Most pet owners are under no illusions that kitten or cat desexing is in their pet’s best interests, but many are unsure of what sort of aftercare is required. This is, after all, a major medical procedure and ensuring your feline’s comfort during recovery is a must.


  • Monitor the wound
    When desexing female cats, the wound should be inspected daily for 10 to 14 days. If they didn’t receive dissolvable stitches, they will need to be removed by a vet at their check-up. When desexing male cats, no stitches are required but there will be two small incisions below their bottom. If you notice sudden swelling, pus and discharge, significant pain, or your cat is not eating, it’s important that you contact your vet, as an infection may have developed.

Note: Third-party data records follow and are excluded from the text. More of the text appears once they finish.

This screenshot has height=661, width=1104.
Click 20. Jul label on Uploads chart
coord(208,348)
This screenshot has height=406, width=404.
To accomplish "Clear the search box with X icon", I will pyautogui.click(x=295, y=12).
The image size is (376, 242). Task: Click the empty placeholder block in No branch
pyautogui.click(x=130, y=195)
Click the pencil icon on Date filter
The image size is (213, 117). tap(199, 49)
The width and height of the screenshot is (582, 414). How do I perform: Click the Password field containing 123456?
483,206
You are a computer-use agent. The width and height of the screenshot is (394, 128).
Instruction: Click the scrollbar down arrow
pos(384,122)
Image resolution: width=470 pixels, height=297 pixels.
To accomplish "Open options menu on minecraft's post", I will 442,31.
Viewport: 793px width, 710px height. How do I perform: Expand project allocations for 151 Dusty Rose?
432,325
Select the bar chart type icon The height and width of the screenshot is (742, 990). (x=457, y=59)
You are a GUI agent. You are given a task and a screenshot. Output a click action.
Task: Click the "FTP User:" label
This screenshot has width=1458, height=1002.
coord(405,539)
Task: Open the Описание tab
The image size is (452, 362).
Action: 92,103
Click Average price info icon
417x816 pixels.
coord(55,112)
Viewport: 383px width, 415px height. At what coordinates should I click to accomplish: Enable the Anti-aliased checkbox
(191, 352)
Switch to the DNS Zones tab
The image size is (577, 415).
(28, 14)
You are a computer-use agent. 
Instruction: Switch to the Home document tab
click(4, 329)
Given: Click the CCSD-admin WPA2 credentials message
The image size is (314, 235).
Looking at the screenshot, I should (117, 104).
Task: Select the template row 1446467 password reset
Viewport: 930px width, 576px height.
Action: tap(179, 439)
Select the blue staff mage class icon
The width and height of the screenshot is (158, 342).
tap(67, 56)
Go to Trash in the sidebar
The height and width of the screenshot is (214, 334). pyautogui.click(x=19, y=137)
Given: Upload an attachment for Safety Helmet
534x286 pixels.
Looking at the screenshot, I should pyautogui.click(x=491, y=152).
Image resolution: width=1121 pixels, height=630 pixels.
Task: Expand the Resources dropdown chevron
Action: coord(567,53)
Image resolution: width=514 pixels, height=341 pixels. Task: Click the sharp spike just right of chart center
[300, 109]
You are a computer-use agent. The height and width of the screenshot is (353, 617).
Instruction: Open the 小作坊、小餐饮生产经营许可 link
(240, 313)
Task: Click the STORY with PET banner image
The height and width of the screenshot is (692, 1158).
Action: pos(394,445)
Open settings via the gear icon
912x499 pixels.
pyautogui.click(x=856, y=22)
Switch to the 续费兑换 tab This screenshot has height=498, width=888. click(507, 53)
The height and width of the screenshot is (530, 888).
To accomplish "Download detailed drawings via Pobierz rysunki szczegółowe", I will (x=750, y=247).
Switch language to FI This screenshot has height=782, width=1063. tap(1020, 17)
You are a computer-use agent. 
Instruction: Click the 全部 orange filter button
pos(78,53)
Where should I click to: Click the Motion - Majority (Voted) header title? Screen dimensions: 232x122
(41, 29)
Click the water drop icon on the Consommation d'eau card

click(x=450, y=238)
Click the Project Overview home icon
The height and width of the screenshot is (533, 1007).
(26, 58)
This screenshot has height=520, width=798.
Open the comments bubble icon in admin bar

    As cats are compulsive cleaners, they may lick or bite at the area excessively. To avoid irritation and allow the wound to heal, a head or ‘Elizabethan’ collar may be fitted; your cat will need to wear this until the stitches are removed or the wound has healed.
  • Rest and recovery
    Most animals will be groggy for a few hours following the surgery, particularly after desexing female cats, which can even persist into the next day. Provide them with a quiet and stable environment so that they can get some much-needed rest. A cosy blanket is a good idea, as animals are less able to regulate their own body temperatures after a procedure like this one. Ensure that they have access to food and water.

    It’s likely that your cat will be sent home with some pain relief (such as a tablet, syrup, or even a topical cream). It’s important that you follow the instructions for administering the medication to ensure that their pain is managed.
  • Feeding and nutrition
    While your cat can eat their dinner as usual the night before the procedure, they must not eat or drink anything after that. After being desexed, your pet is free to eat and drink as normal. However, some pets feel nauseous from the procedure and anaesthetic, so don’t be surprised if they don’t immediately start to chow down on the food you offer. Start by offering them a small amount of food and water and encourage them to eat.

    If they seem to be eating well and there's no vomiting, you can give them some more food and water a few hours later. If there is frequent vomiting or your pet refuses to eat overnight, contact your vet for advice.
  • Return to activity
    You will need to control and limit activity for five to 14 days while recovering from a kitten or cat desexing procedure. This will prevent them from tearing the stitches and otherwise slowing down their recovery. Keep them indoors and avoid strenuous activity (including climbing stairs, jumping up and down from couches or beds, and rough play). You may need to confine them to a room to achieve this.

    After desexing male cats, they must also be kept away from any females on heat for at least a week after the procedure, as viable sperm may still be present in the lower passages. After a week, they will not be able to sire any kittens.


Although kitten and cat desexing is considered a major surgery, in most cases, they will be able to return home with you the same day. They will be much happier in a familiar environment with you to love and care for them while they recuperate. If you have any concerns or questions at all during the recovery stage, do not hesitate to contact your vet – they'll be more than happy to help.